Copy out every line of the items below that contains the string "coordinates".

A run of items
___

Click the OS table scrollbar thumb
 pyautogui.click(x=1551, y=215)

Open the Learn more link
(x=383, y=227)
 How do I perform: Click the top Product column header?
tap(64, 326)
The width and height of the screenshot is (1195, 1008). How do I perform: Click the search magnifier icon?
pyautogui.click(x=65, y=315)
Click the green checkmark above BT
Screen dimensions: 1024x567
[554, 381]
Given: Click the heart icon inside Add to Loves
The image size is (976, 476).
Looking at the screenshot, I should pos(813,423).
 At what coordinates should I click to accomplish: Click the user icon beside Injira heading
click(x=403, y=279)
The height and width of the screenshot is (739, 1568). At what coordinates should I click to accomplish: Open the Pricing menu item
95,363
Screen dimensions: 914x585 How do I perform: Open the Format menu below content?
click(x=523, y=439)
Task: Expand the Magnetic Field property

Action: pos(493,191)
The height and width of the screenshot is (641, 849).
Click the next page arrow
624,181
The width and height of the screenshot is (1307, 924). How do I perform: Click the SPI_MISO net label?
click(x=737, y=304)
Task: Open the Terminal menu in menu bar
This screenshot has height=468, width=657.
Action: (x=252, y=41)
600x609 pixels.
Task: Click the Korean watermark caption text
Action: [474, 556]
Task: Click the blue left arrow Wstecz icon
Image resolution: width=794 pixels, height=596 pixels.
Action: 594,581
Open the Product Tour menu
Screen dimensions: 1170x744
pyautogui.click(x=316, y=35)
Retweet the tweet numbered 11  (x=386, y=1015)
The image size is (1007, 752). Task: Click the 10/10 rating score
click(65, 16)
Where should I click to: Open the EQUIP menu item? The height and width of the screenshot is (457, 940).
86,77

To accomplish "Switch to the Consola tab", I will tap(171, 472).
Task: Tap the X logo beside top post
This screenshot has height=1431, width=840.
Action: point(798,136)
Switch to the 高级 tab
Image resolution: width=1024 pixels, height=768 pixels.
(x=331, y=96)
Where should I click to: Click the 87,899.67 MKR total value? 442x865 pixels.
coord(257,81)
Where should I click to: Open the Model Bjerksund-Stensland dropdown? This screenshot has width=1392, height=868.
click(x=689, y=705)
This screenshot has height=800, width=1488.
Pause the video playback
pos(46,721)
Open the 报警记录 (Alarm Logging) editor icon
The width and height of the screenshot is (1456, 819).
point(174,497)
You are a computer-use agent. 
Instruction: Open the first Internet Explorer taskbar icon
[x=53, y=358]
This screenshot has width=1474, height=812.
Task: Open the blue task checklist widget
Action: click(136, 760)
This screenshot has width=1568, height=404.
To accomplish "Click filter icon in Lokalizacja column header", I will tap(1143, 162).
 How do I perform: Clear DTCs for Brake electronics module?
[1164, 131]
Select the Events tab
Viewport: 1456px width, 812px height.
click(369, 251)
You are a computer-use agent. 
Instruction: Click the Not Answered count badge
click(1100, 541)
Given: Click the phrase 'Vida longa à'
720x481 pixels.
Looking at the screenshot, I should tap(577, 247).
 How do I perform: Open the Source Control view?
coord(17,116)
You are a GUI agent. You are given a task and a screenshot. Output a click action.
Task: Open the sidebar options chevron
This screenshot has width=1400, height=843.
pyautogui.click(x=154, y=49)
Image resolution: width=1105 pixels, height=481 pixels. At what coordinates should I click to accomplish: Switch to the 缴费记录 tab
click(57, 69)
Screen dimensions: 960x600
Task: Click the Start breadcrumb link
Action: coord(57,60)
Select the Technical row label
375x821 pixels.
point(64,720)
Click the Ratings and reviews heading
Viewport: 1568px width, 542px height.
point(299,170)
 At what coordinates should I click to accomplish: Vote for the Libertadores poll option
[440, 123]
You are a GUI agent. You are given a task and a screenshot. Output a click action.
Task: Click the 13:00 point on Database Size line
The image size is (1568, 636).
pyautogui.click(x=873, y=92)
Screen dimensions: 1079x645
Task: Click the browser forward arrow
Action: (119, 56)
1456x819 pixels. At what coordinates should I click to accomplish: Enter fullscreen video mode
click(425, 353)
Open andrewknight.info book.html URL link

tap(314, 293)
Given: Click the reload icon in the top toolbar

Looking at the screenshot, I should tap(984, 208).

___

IN RESPONSE:
 At what coordinates should I click to accomplish: Click the user icon beside Injira heading
The height and width of the screenshot is (739, 1568). At what coordinates should I click to accomplish: Open the Pricing menu item
Image resolution: width=1105 pixels, height=481 pixels. At what coordinates should I click to accomplish: Switch to the 缴费记录 tab
 At what coordinates should I click to accomplish: Vote for the Libertadores poll option
1456x819 pixels. At what coordinates should I click to accomplish: Enter fullscreen video mode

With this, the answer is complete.